J’entendis un homme crier à son voisin par sa fenêtre, en lui montrant deux cartouches : « Quand j’en aurai six, je partirai. » Un instant après, je le vis dans la rue son fusil sur l’épaule. Il fut rejoint par le voisin ; après un colloque fort court, celui-ci rentra chez lui, en ressortit avec un sabre et un long pistolet et suivit la même route. Ces gens étaient des pères de famille rangés et tranquilles ; mais je ne puis assez le répéter, car c’est l’explication de tout ce qui s’est passé dans ces journées, la population entière était électrisée, Tout le monde prenait une part active aux événements et quelques-uns avec une énergie, un courage, un dévouement inouïs.

À la descente de la porte Saint-Martin, un des passages les plus disputés, il se livra une véritable bataille. Un monsieur se trouvait sans armes à côté d’un homme du peuple portant un fusil dont il ne savait pas se servir : « Prêtez-moi votre fusil, mon ami ?

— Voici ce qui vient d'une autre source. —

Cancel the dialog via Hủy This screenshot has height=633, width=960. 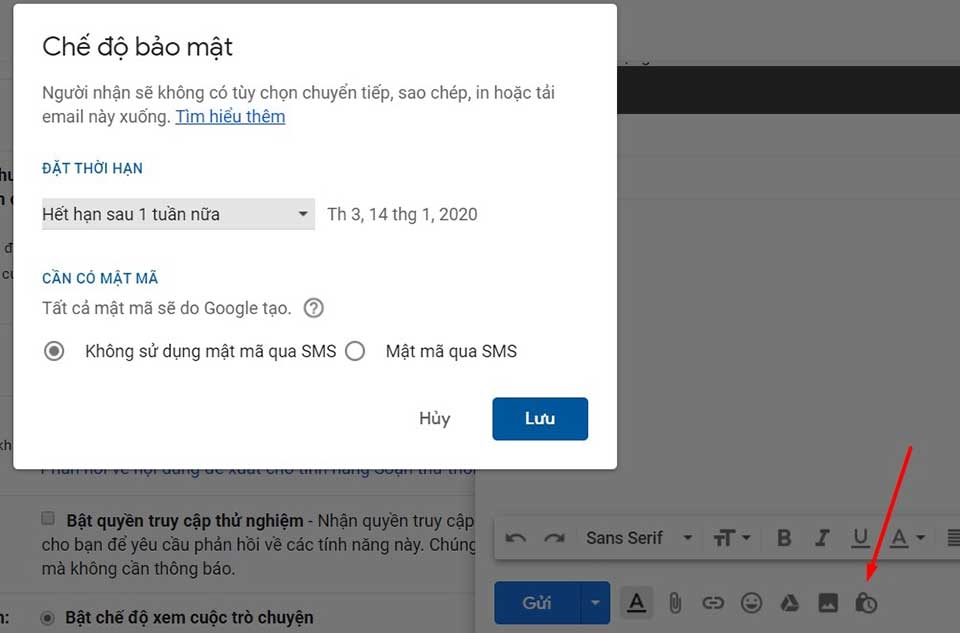(x=434, y=418)
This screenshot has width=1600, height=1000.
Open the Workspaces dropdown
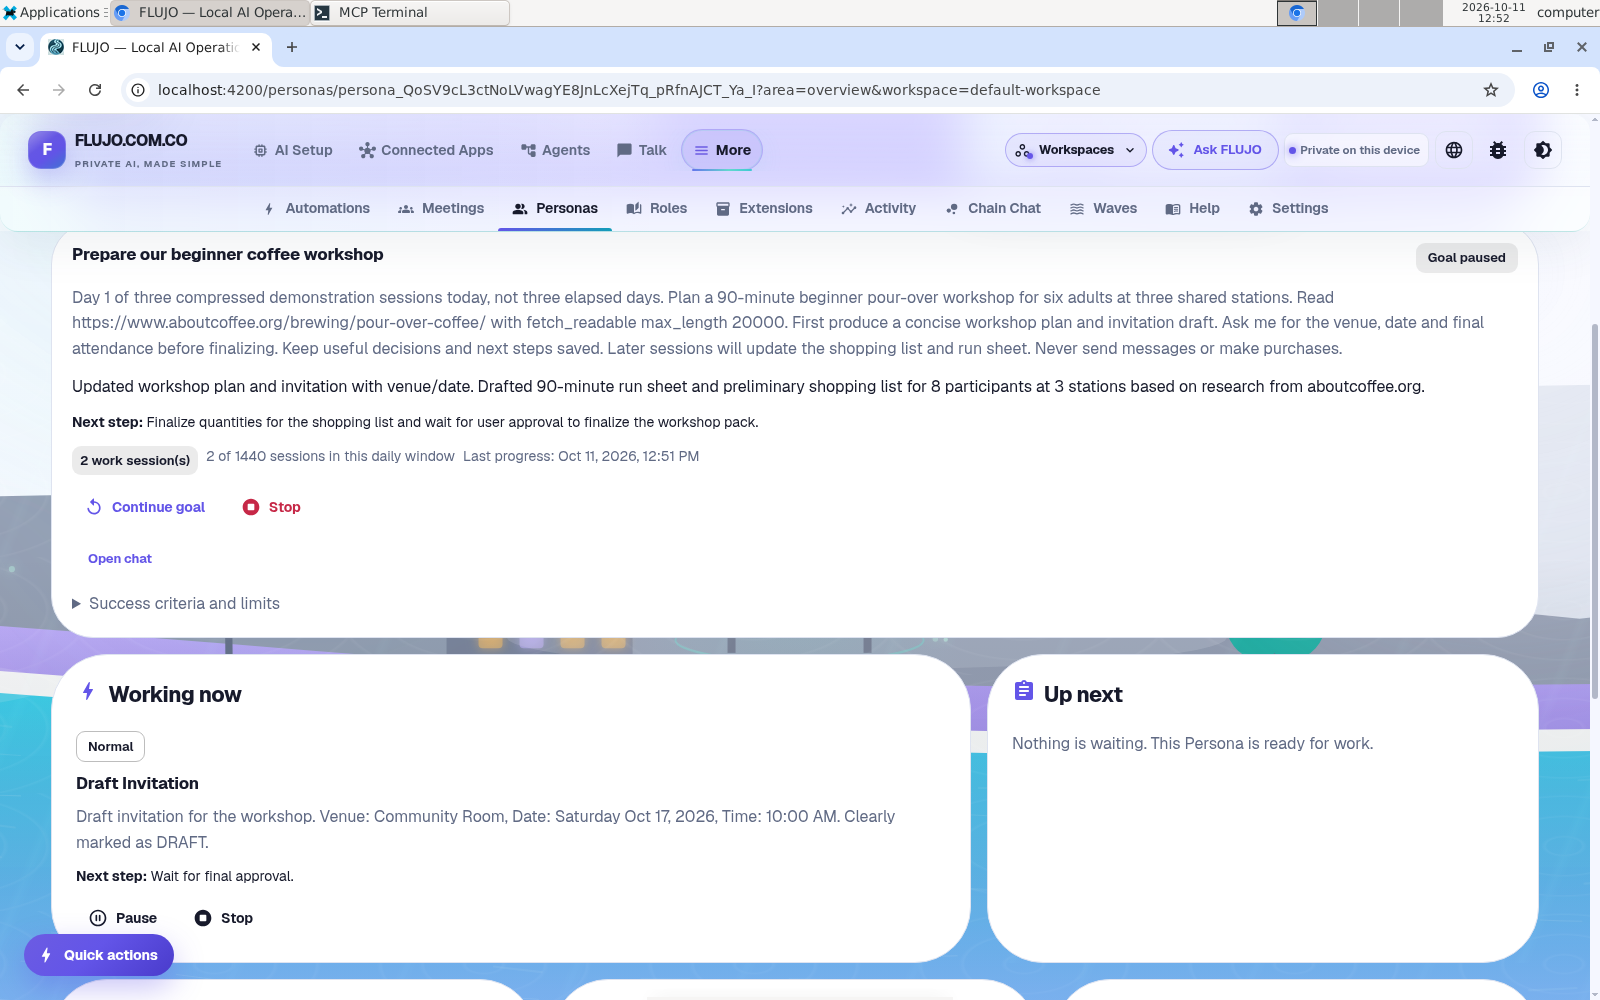pyautogui.click(x=1075, y=150)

— Volontiers, monsieur, appuyez-le sur mon épaule ; cela vous sera plus commode. »

Un coup, deux coups furent tirés à la grande admiration du prêteur d’armes. Enfin la personne qui tirait s’aperçut qu’il lui faisait un rempart de son corps et lui vit attirer un de ses camarades près de lui pour le masquer tout à fait.

« Ah ! cela, mes amis, écartez-vous un peu, s’il vous plaît ; vous me faites jouer un rôle ridicule.

— Eh ! mon Dieu, monsieur, qu’est-ce que cela fait que nous soyons tués ? Nous ne savons pas tirer, nous, vous voyez bien ; mais vous, c’est très différent ! »

Cette histoire me fut racontée dès le lendemain, chez l’ambassadeur de Russie qui trouvait cela admirable.